Exactly the lines from the one containing "Click the Create Project header title" through the end of the listing below are required, restated word for word and without pictures.

..........

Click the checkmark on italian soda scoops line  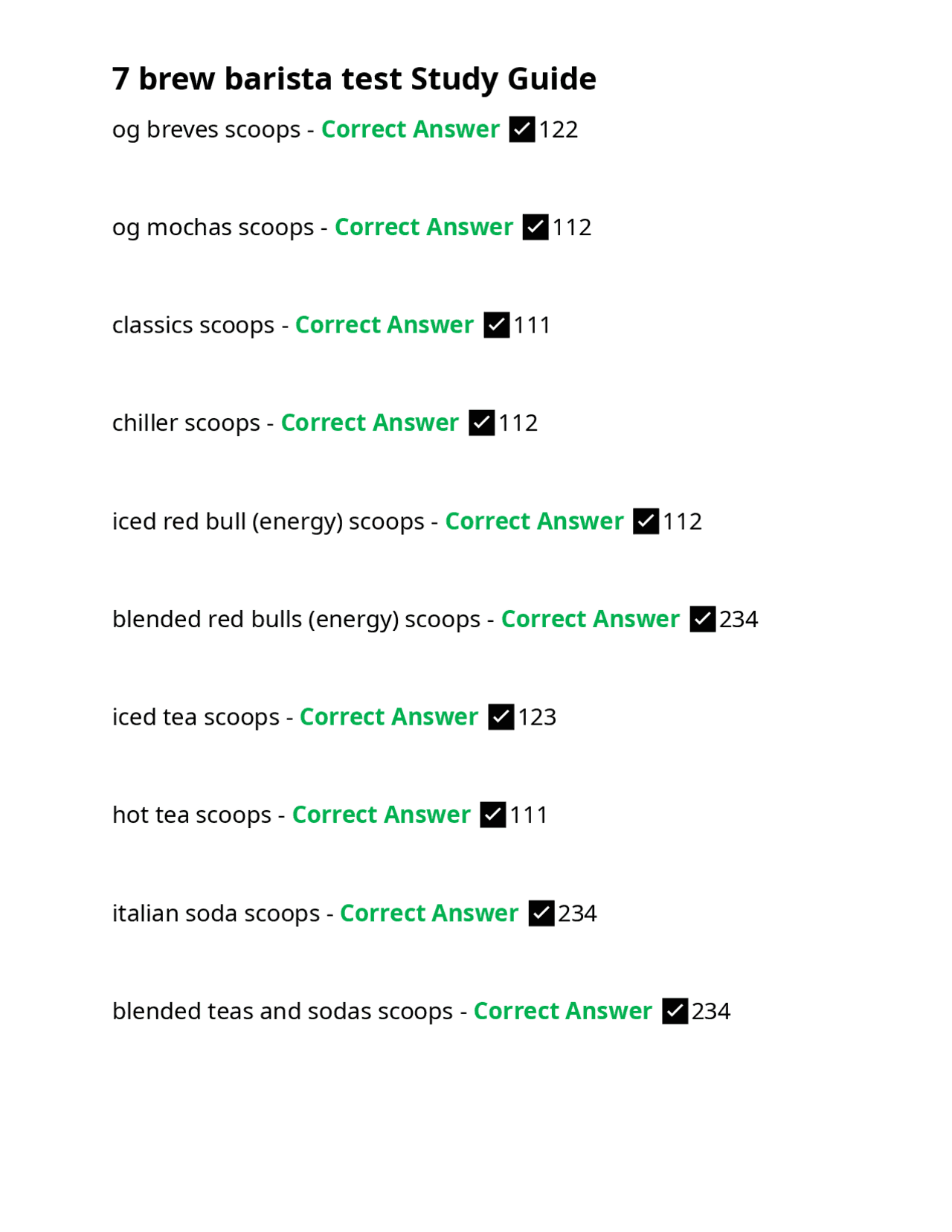[x=541, y=913]

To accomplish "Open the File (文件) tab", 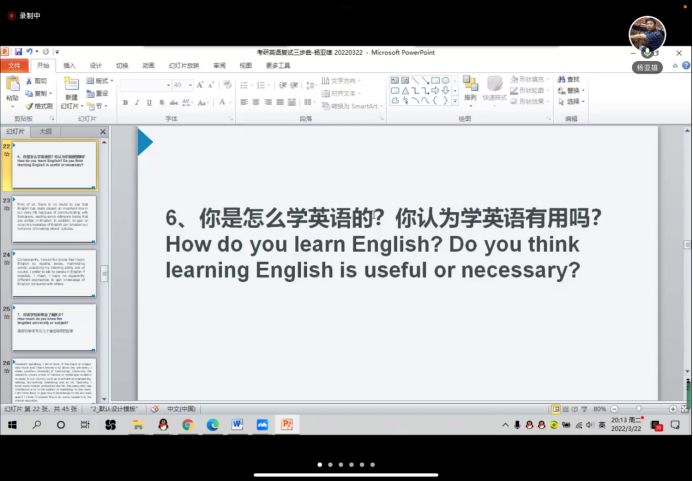I will [14, 65].
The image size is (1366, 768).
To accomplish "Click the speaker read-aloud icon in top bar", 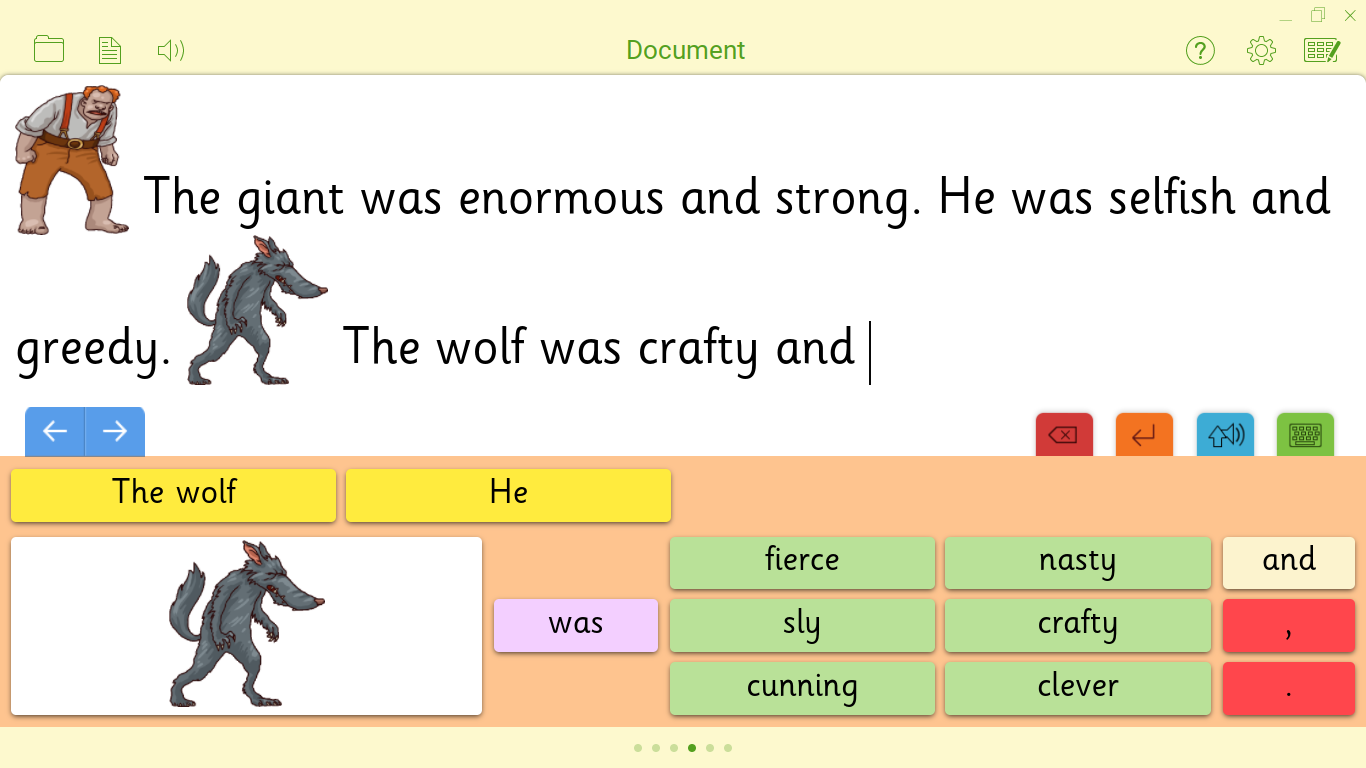I will click(171, 50).
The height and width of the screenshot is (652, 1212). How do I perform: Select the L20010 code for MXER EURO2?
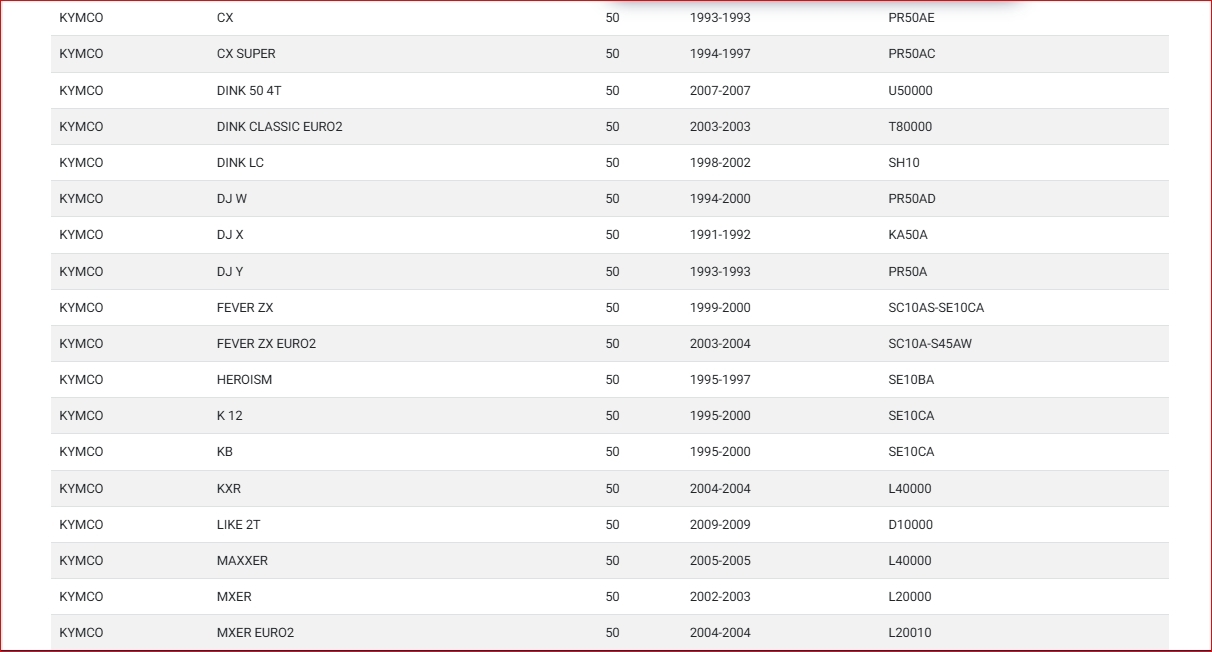point(910,633)
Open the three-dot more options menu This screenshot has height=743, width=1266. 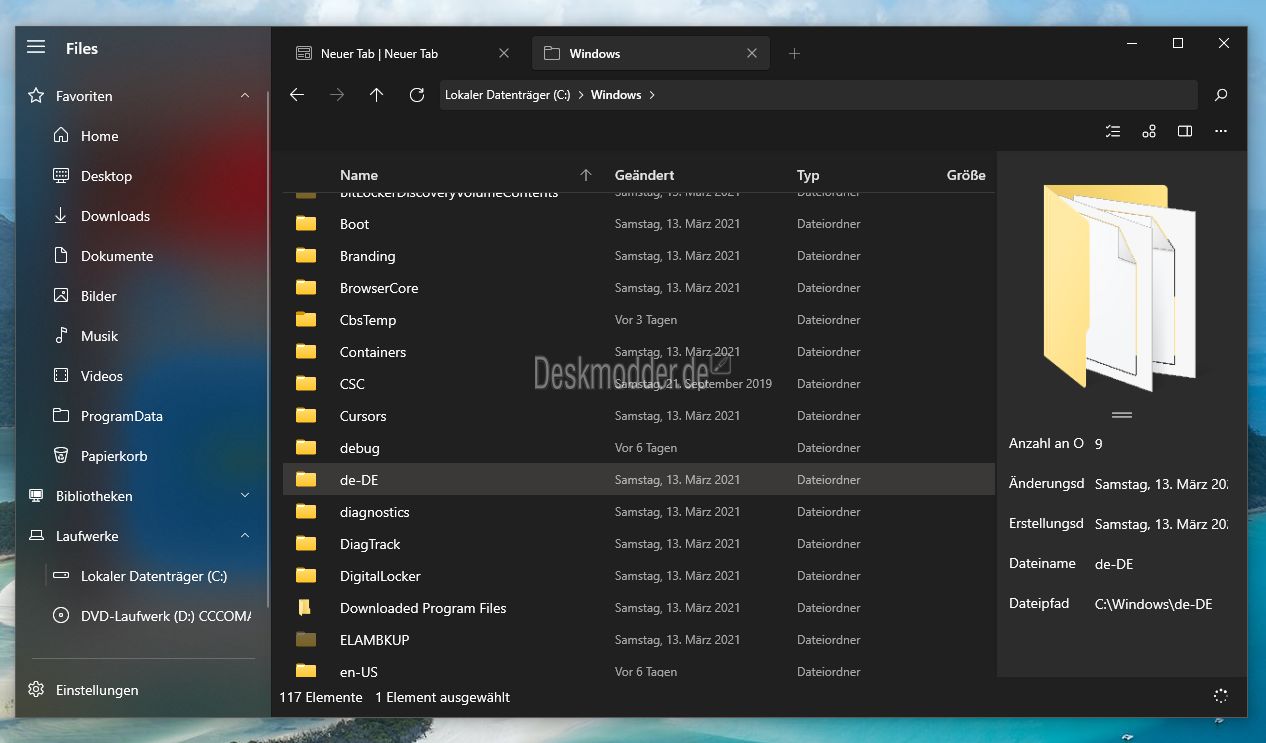pyautogui.click(x=1221, y=131)
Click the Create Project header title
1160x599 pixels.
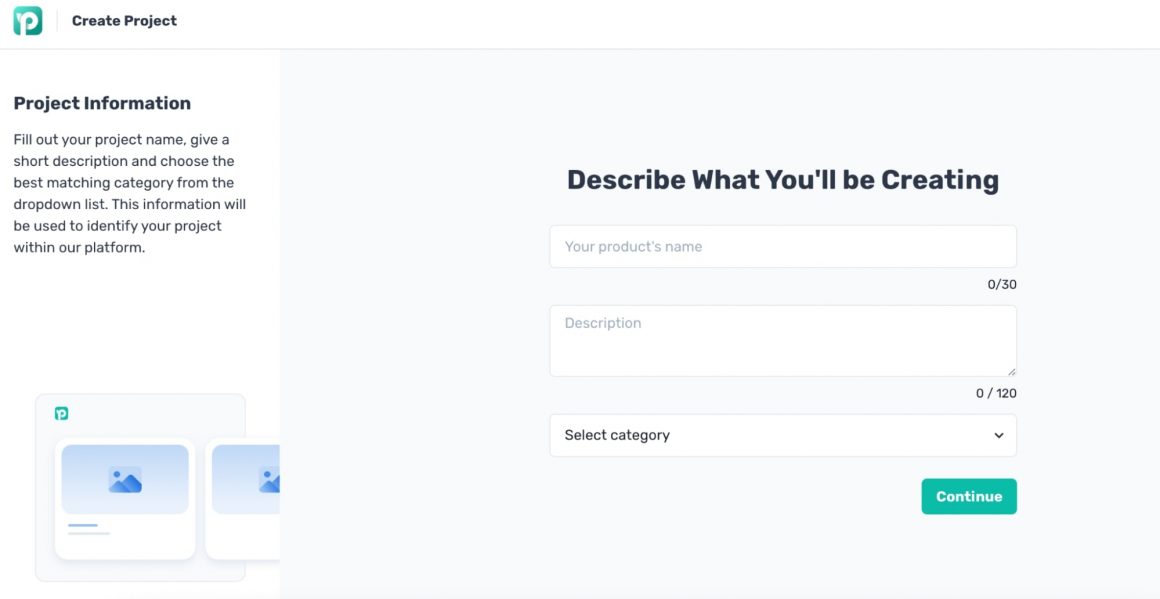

..........

• Answer for the task
Click the Create Project header title
1160x599 pixels.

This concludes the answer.